A few interviews of Prakash Mehra and Salim Khan were examined and the court discovered clear statements that showed that the script had been purchased by Dharmendra and later by Prakash Mehra from Salim Khan and it was not an instance of simple licensing. The evaluation order of the significant year alongside the profit and loss account and the separation of the expenses of the film were also produced where it was shown that Rs. 55,000 was paid to each author as consideration for ‘script and screenplay’. The court ignored a letter composed by Dharmendra that the plaintiffs produced to prove that the script was not purchased on the grounds that the letter was created at an extremely late stage.
Based on these facts and based on the decision in the IPRS case, the court reached a prima facie conclusion that it is the maker for example Prakash Mehra who turned into the primary proprietor of the copyright in the fundamental work (the script) and subsequently had a right to remake the same (this right now vests with his heirs (the Defendants). Additionally, the court tracked down that the plaintiffs had unduly delayed in carrying the case to court. They were firmly connected with the film industry and accordingly could not take the plea that they did not know that the defendants were in the process of remaking Zanjeer, which was broadly publicized.
In the current case, the plaintiffs have delayed issuing legal notice and the filing of the suit against the defendants; however, they have declared that an amount of Rs. 6 crores would be reasonable monetary compensation. The plaintiffs are therefore not qualified for a mandatory injunction as looked for regardless of whether this Court would have arrived at the conclusion that the plaintiffs are the proprietors of the copyright as affirmed since the plaintiffs’ case falls inside the provisions of Section 38(3)(c) and not under Section 38(3)b) of the Specific Relief Act, 1963. Thusly, as expressed earlier, the plaintiffs are not qualified for a mandatory injunction regardless of whether this Court was to continue on the basis that the plaintiffs have made out a prima facie case that they are the proprietors of the copyright in the fundamental artistic work in regard of the film “Zanjeer” which was released in 1973.
There has likewise been a situation where a copied movie was embraced by the first producers. Something like this happened in ‘Bang Bang’ featuring Hrithik Roshan and Katrina Kaif, produced by Fox Star Studios, is a Hindi version of ‘Knight and Day’ starring Tom Cruise and Cameron Diaz, with just about a Hindi adaptation of all plot, scenes, punchlines, timings and so forth.
There is an insignificant list of such films, ‘Hitch’ into ‘Partner’, ‘What Lies Beneath’ into ‘Raaz’, ‘Phone Booth’ into ‘Knock out’, ‘Knight & Day’ into ‘Bang Bang’, ‘Nine Months’ into ‘Salaam Namaste’, ‘My Cousin Vinny’ into ‘Banda Yeh Bindas Hai’, ‘Ocean Trilogy’ into ‘Happy New Year’, ‘Reservoir Dogs’ into ‘Kaante’ and so on.

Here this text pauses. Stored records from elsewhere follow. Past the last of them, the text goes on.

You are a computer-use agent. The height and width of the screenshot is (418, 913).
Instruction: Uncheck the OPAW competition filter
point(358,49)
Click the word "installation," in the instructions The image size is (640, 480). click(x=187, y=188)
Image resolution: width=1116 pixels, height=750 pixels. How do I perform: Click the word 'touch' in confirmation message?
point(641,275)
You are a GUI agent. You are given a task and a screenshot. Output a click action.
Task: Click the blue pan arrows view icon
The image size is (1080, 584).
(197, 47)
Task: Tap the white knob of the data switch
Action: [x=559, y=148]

The line must be drawn between taking inspiration and really infringing other’s rights, which Bollywood has practically neglected. The milestone judgment of R.G. Anand states the test to decide whether a work is just an inspiration from others or completely copied. The Supreme Court said that an individual with common memory subsequent to watching or reading work can recognize the original and copied work.

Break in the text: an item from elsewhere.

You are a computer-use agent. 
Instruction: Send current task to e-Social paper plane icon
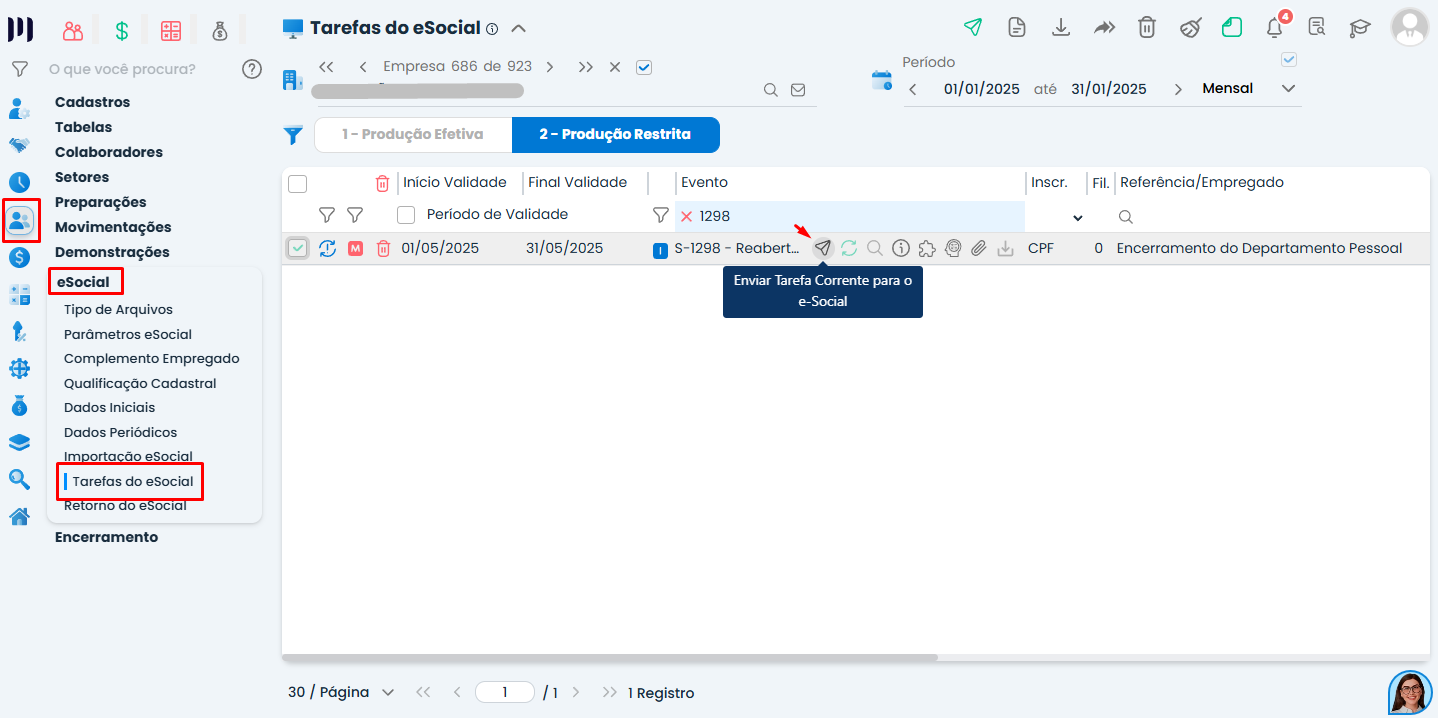823,248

The copyright law is considered as a fundamental law of security for a country since it advances its natural cultural heritage. Notwithstanding, the higher the degree of protection given to artistic, dramatic, musical or literary work in any country, naturally higher is the number of clever creations, i.e., higher its prestige. Accordingly, in the last analysis, we can say that it is the essential prerequisite for monetary, social, and social development.